TASK INPUT
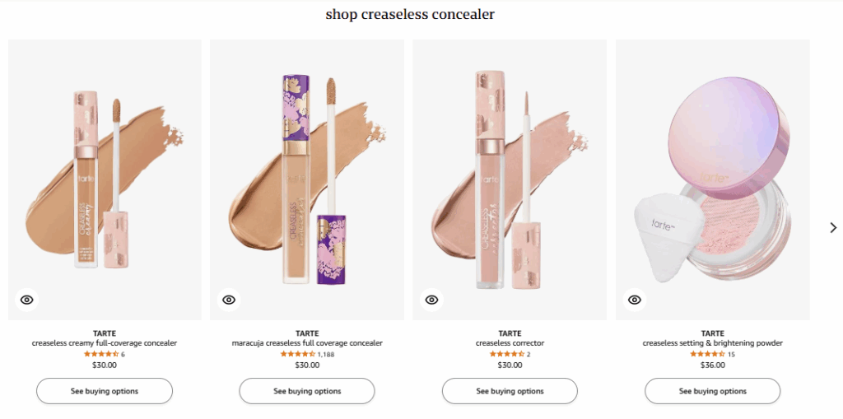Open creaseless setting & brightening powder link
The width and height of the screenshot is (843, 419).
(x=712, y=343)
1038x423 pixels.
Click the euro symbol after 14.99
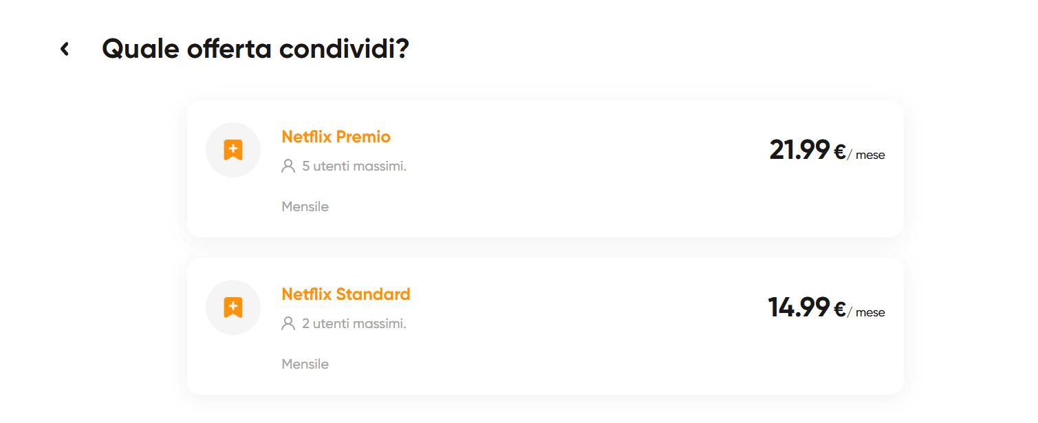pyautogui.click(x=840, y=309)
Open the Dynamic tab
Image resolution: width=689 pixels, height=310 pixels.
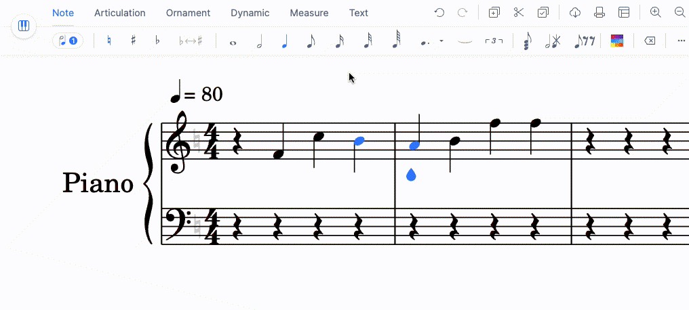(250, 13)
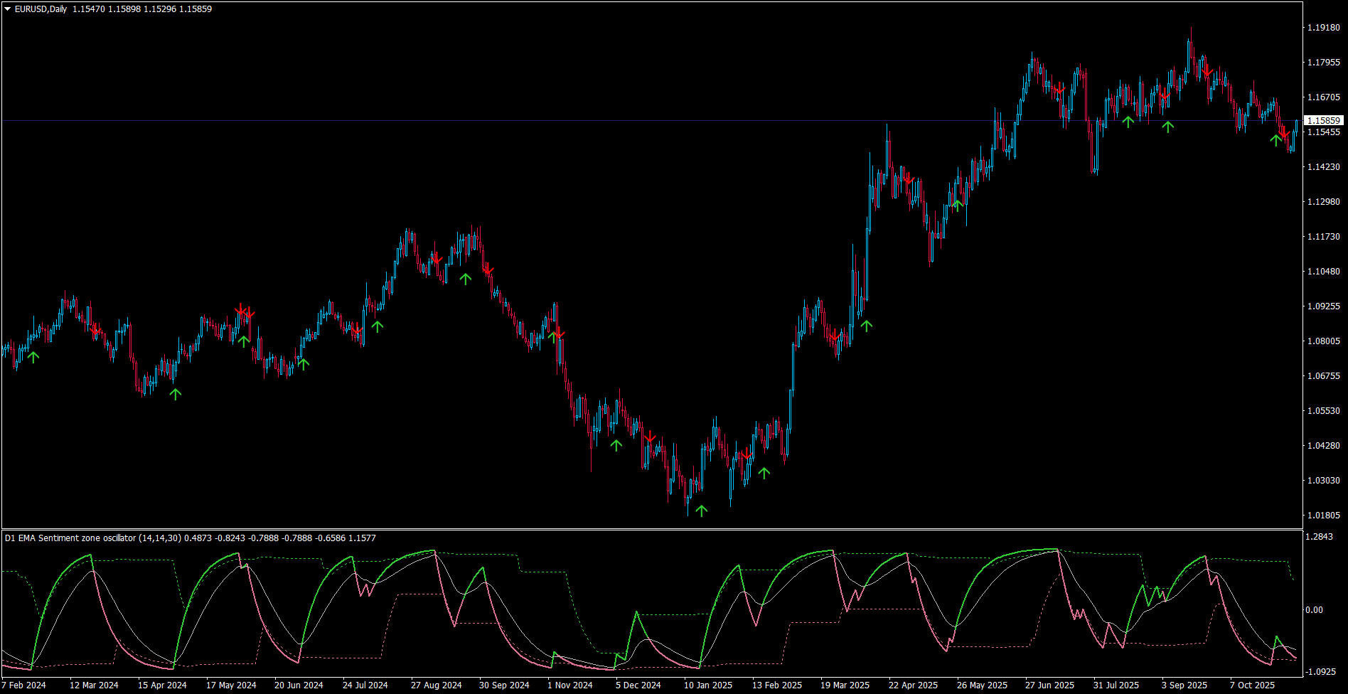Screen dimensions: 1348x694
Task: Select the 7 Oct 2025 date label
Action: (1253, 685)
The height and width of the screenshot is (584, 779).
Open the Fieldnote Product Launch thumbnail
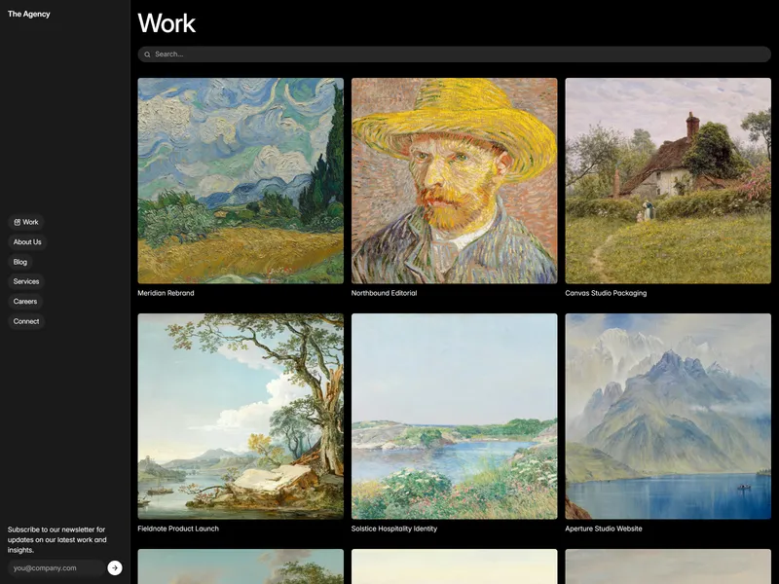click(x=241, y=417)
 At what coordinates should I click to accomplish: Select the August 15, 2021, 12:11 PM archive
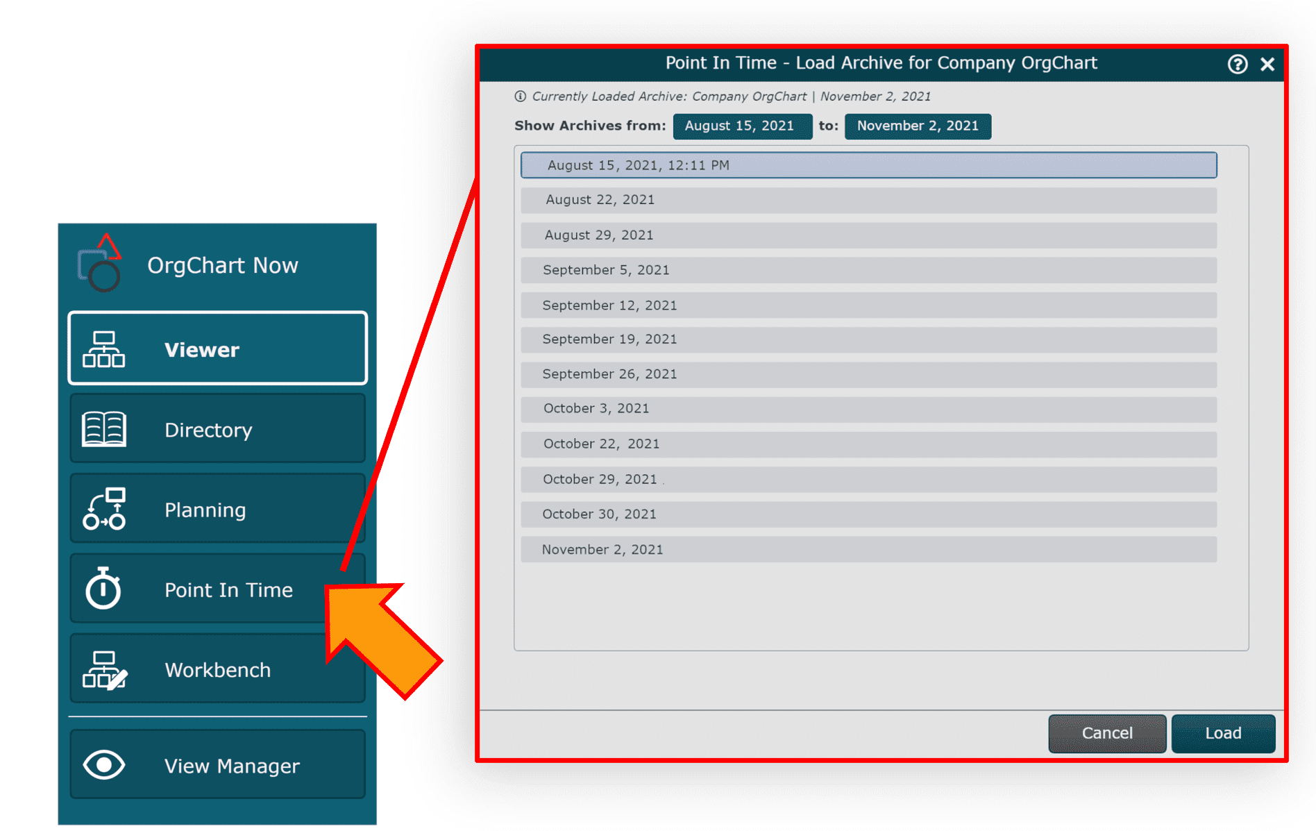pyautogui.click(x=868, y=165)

AIM OF THE TASK
Only the lines from the one containing "The height and" to the end of the listing belong in the answer, exactly as they stand and with no pictures.

FINAL ANSWER
The height and width of the screenshot is (584, 779).
Open the Fieldnote Product Launch thumbnail
click(x=241, y=417)
 At what coordinates should I click to accomplish: Select the August 15, 2021, 12:11 PM archive
pyautogui.click(x=868, y=165)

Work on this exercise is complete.